» **Data supplied**
+++++

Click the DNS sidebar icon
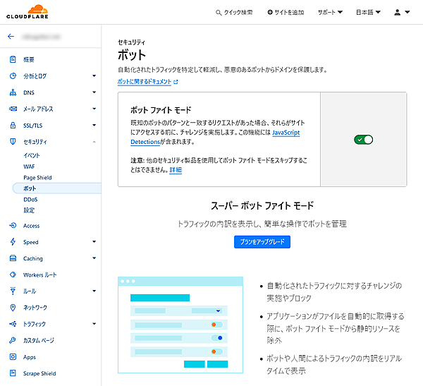Screen dimensions: 423x386 pyautogui.click(x=13, y=92)
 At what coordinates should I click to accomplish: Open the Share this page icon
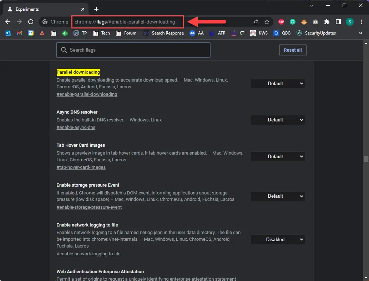point(256,22)
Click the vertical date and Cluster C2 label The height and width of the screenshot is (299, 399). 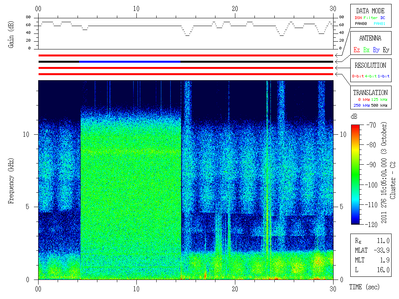click(388, 174)
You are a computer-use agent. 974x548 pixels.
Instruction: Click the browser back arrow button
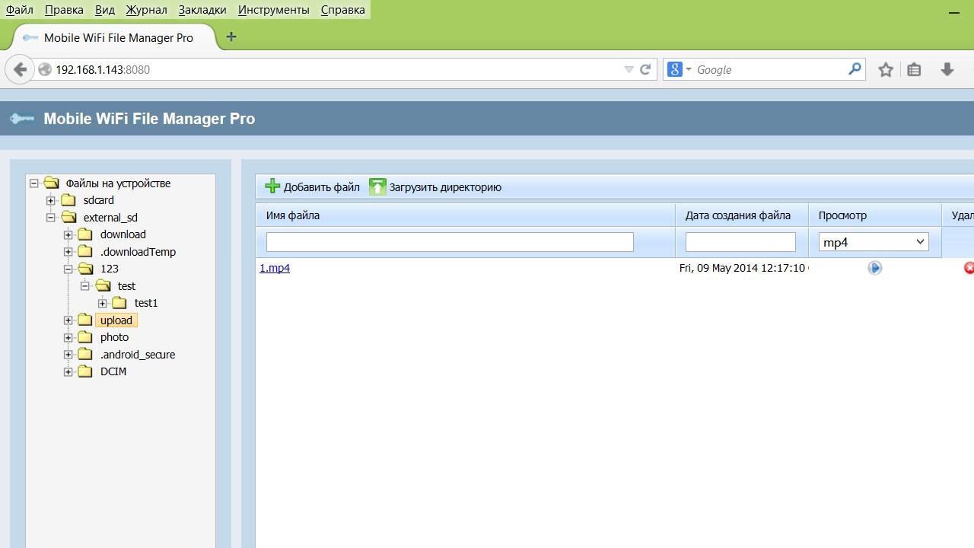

+++++

Starting at the line that holds "You are a computer-use agent. 974x548 pixels.", copy each line exactly through the end of the material above, keeping both ends and dropping the pictures.

You are a computer-use agent. 974x548 pixels.
Instruction: Click the browser back arrow button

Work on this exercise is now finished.